_Text shown_.
┄┄┄┄┄┄┄┄┄┄
JK Saddlery is a small family business that makes and sells saddlery and other rural supplies to farmers, producers and tourists. The organization’s products are very well known, famous and popular among its customers. This therefore gives them the opportunity to sell both in retail to its customers, in wholesale to other retailers and through mail orders to the general public.
However, the owner (manager) of the organization does not like them selling through the internet because he does not trust this method. On the contrary, he prefers selling the old school way of selling which is tried and proven by many business people to be the best. This is where only the trusted customers are in a position to be given credits, can pay in cash and cheque at the cashier window or via email while the other customers are allowed to pay only by cash or by cheque at the shop. Furthermore, the owner of the business employees only one cashier who is in charge of all payments and all banking activities.
A system documentation data flow diagram is a diagrammatic representation of how any data or information flows within a business during business activity and processing. It shows every detail of any type of data that passes through the business process or is involved in the business process. However, there may be some assumptions made by the business when it comes to drawing a Business System Data Flow Diagram. Therefore in this diagram the assumption is that the mentioned activities and information is the only information that is required to complete a business cycle for the organization i.e. there is no additional activity or subtraction of any activity(Sciascia and Mazzola, 2008).
A process map is workflow diagram that show a person how an organizations activities are done and follow as well helping a reader to understand and follow the process schedule as it must be. It is used by any organization to show what it does, who does what and where the activity is done as well as what time the activity should be done. This means that, it is a different way of managing a business and eases the work involved in a business process by allocating the workers according to their specialization, qualifications, experience and skills(Singal and Gerde, 2015).
- That all the workers are perfectly qualified and skilled in their respective places of work and responsibilities. E.g. the cashier is well trained and experienced on accounting activities and any finance related activities.
- Also it is assumed that the mentioned activities are the only involved in the whole business process with no addition or subtraction of any other. That is the above activities complete the business cycle.
JK Saddlery being a family business is faced by the risk of poor management. The owner of the business is the man in the family who uses his own knowledge to manage and run the business. E.g. he prefers the old way of serving their customers whereby they have to pay either cash or cheque only for them to buy the organizations products. This business risk may lead to lack of business growth, poor or no development, overall business operation failure among other effects. (Entrepreneurship in Family Firms, Business Families, and Family Business Groups, 2015).
┄┄┄┄┄┄┄┄┄┄
_Collected data_.
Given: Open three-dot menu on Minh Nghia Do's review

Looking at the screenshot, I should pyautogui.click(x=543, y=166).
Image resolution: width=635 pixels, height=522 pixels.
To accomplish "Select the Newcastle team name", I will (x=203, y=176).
┄┄┄┄┄┄┄┄┄┄
_Task instructions_.
**1.** Answer these questions using the JK Saddlery text:
(a) Which customers may be given credit?
(b) How many cashiers does the owner employ?
(c) What risk does JK Saddlery face as a family business?
**2.** From the JK Saddlery text, quote the stretch from "JK Saddlery being" through "Business Groups, 2015).".

_Set of answers_.
**1.**
(a) Only the trusted customers.
(b) One cashier, who handles all payments and all banking activities.
(c) The risk of poor management.

**2.**
JK Saddlery being a family business is faced by the risk of poor management. The owner of the business is the man in the family who uses his own knowledge to manage and run the business. E.g. he prefers the old way of serving their customers whereby they have to pay either cash or cheque only for them to buy the organizations products. This business risk may lead to lack of business growth, poor or no development, overall business operation failure among other effects. (Entrepreneurship in Family Firms, Business Families, and Family Business Groups, 2015).